To be done: Quote the part of the material that begins with the line containing "The height and width of the screenshot is (736, 1015)." and ends with the line containing "pos(339,249)", both lines included, and nothing beyond it.
────────────────────
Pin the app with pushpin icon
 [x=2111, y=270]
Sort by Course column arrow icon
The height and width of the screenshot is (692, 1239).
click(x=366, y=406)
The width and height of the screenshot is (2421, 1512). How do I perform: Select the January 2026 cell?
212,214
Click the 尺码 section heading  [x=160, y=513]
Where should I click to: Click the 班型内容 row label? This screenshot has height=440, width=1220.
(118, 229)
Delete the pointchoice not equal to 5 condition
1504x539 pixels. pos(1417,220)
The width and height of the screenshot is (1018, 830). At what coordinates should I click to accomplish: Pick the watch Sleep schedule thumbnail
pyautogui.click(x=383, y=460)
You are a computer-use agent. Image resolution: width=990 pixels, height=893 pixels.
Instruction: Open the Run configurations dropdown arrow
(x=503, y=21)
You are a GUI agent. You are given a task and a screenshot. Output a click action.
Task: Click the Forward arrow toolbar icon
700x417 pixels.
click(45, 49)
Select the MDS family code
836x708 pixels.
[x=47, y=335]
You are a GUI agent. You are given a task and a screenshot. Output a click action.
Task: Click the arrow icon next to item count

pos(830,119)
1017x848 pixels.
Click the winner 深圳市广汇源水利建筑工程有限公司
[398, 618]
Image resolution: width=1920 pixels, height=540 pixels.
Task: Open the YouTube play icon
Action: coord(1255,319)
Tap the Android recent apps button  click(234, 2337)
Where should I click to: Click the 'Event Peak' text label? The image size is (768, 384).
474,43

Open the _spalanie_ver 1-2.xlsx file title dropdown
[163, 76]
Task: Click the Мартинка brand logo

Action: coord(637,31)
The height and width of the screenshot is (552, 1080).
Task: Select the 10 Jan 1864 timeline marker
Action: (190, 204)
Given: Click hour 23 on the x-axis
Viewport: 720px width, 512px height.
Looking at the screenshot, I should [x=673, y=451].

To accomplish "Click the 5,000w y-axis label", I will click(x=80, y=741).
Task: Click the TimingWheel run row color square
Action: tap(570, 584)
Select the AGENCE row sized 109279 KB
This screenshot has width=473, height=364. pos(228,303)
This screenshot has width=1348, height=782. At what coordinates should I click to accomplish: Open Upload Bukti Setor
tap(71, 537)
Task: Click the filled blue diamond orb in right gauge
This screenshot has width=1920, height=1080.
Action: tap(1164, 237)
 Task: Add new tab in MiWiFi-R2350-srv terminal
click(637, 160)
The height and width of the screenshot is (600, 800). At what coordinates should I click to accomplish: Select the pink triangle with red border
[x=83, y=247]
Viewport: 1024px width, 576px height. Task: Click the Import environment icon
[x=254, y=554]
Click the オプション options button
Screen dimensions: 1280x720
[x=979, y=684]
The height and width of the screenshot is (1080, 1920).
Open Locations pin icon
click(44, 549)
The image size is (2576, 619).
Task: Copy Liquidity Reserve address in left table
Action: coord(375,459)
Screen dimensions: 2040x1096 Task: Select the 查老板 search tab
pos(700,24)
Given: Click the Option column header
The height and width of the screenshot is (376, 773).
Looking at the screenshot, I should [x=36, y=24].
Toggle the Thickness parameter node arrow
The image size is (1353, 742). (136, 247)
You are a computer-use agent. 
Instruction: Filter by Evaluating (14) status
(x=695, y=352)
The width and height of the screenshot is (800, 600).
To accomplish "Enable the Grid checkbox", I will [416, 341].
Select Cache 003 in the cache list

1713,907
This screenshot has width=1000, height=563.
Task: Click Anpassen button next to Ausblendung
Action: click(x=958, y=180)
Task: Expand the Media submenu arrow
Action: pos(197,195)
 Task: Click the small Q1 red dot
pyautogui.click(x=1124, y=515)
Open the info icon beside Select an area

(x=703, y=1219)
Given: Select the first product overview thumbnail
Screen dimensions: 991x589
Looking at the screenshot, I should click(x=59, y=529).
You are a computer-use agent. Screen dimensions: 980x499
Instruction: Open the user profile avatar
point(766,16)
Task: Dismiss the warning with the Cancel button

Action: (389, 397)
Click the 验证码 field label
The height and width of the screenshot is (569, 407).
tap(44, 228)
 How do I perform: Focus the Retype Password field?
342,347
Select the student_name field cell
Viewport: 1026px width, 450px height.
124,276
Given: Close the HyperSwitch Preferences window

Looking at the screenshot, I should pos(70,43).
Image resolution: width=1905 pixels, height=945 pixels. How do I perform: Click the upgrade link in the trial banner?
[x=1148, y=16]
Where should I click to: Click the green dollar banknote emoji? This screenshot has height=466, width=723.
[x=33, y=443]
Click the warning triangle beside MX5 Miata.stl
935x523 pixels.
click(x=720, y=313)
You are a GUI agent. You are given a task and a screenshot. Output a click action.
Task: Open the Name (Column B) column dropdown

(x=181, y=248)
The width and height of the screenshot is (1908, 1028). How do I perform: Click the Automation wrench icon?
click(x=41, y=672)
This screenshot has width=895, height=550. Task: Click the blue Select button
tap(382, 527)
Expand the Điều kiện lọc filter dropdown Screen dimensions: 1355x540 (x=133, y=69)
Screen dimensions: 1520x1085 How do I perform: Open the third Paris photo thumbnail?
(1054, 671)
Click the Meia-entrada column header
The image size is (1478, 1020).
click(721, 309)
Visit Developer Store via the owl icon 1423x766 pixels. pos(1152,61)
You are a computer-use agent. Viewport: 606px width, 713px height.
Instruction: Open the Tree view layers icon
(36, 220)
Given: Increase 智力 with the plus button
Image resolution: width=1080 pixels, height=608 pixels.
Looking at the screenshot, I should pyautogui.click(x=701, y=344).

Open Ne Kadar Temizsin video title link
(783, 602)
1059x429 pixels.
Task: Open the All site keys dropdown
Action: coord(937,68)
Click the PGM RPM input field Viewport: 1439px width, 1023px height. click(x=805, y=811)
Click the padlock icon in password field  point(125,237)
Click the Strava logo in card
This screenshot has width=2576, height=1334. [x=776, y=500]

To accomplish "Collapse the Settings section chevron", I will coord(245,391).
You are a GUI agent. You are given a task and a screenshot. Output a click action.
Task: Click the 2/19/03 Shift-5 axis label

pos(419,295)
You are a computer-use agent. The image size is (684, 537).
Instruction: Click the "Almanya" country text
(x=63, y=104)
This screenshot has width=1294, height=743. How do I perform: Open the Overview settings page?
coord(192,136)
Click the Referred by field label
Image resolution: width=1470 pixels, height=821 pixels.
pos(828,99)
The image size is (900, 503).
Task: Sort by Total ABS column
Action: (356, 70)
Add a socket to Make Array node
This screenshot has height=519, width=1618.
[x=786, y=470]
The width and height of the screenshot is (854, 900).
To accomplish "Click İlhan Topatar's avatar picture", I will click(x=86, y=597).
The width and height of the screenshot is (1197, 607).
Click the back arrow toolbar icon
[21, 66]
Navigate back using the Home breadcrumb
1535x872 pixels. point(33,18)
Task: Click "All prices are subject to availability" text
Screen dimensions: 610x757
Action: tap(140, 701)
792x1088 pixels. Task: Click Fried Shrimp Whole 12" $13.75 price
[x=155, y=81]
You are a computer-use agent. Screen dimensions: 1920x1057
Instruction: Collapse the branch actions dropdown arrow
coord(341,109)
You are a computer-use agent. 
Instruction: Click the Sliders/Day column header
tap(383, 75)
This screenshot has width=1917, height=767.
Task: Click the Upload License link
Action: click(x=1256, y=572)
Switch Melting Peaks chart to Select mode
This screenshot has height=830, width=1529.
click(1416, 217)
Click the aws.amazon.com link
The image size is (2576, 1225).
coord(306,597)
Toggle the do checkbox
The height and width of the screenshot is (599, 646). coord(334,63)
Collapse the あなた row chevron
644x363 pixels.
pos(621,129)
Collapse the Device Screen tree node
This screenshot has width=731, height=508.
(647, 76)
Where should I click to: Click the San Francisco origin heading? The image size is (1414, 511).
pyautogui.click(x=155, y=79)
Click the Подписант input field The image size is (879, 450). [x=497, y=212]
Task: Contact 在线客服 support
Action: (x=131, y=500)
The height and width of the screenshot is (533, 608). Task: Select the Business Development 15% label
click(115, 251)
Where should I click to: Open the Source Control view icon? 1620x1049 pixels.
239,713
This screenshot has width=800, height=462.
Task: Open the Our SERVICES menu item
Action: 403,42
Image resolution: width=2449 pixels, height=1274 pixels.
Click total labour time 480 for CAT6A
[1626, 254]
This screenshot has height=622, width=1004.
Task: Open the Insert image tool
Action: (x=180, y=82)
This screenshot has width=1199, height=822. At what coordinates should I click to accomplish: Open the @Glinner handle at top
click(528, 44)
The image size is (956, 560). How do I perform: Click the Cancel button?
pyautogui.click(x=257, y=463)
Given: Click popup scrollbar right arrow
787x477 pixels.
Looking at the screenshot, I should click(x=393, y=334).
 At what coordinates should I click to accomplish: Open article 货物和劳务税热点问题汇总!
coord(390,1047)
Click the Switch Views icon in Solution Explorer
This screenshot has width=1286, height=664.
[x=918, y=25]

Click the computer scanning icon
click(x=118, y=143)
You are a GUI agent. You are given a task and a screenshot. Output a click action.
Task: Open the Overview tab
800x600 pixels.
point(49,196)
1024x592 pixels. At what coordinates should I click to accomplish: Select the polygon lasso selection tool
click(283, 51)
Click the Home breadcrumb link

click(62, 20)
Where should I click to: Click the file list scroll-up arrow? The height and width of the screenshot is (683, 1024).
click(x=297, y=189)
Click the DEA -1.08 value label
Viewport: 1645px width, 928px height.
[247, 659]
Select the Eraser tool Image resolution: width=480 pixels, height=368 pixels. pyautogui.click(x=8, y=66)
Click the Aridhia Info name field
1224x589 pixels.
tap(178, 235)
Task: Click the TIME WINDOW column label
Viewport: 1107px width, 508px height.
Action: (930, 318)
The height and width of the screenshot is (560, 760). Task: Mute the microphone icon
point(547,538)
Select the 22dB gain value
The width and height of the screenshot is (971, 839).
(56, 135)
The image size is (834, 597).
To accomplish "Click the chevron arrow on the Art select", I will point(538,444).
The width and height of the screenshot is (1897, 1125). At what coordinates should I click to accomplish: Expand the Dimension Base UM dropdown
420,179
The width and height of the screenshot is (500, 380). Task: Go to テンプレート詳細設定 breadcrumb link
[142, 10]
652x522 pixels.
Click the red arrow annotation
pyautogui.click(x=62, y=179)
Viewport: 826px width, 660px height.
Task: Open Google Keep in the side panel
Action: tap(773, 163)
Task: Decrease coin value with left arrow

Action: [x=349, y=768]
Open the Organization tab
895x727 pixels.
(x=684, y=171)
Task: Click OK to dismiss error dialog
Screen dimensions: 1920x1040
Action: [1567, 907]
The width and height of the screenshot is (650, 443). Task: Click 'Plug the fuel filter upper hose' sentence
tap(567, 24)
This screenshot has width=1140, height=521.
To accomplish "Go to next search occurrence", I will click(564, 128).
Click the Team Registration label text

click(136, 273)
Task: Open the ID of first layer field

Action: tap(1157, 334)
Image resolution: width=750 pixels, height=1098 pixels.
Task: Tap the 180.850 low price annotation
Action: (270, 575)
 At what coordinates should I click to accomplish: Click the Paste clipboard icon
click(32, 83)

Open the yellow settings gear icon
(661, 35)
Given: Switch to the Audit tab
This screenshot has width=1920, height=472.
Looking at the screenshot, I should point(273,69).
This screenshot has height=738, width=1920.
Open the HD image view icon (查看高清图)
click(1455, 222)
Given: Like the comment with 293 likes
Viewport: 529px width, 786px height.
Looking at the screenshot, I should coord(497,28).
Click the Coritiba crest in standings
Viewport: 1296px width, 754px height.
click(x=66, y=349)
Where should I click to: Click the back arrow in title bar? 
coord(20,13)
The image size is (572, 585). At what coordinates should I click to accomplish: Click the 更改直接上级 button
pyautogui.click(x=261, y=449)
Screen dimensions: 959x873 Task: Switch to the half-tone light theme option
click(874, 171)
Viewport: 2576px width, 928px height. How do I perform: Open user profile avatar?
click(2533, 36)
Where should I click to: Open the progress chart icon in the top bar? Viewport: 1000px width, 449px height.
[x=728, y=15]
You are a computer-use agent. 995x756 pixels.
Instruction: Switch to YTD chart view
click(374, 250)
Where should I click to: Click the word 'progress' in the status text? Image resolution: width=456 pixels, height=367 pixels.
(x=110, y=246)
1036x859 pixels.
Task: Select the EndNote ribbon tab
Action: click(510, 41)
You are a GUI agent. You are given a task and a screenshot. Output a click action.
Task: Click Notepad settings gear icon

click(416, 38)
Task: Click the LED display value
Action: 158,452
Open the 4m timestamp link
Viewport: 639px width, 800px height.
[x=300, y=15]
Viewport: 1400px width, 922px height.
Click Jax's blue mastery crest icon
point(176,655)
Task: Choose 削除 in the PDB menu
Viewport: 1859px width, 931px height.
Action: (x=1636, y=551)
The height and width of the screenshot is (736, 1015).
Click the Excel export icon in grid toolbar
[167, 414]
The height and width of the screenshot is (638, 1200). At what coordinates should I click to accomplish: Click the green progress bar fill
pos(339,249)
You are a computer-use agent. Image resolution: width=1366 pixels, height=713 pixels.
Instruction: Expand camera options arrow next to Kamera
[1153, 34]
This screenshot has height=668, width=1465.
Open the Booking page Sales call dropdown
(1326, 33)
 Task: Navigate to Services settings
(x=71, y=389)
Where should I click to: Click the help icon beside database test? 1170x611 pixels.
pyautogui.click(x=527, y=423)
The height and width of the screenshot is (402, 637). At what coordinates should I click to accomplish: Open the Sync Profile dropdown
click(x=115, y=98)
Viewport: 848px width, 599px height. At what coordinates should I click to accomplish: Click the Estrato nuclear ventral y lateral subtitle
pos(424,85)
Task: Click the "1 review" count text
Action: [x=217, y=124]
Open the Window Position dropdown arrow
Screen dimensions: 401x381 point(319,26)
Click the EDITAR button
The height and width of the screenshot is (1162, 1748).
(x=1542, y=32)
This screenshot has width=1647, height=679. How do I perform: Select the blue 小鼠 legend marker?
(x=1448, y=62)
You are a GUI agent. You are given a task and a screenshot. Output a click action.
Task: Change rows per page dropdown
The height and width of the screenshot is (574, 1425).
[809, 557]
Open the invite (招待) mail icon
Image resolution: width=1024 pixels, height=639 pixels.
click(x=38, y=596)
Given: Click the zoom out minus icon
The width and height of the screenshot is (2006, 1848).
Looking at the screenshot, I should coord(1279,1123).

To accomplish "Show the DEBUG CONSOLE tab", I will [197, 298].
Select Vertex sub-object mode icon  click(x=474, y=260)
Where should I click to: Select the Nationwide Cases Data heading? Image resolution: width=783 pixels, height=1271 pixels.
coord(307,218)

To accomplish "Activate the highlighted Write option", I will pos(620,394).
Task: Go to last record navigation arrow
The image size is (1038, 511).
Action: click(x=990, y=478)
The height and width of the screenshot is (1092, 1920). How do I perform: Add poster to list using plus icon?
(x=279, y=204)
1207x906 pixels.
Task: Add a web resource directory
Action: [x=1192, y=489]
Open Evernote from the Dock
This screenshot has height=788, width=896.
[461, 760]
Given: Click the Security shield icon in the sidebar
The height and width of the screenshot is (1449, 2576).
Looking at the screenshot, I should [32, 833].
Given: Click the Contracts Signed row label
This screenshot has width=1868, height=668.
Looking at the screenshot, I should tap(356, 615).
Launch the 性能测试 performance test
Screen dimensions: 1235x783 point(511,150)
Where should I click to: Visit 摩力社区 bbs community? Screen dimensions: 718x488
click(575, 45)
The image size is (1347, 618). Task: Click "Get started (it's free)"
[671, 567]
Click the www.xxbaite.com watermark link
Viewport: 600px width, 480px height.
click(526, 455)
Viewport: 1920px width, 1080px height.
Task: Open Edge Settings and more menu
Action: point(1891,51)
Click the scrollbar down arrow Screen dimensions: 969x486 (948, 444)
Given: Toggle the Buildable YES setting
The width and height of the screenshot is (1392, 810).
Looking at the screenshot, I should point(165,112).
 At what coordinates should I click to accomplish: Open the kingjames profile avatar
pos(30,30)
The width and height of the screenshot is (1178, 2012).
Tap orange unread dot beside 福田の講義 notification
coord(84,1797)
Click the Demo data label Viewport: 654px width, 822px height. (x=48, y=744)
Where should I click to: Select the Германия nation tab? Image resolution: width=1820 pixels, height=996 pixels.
────────────────────
Response to this task:
The height and width of the screenshot is (736, 1015).
Click the Excel export icon in grid toolbar
[167, 414]
The height and width of the screenshot is (638, 1200). At what coordinates should I click to accomplish: Click the green progress bar fill
pos(339,249)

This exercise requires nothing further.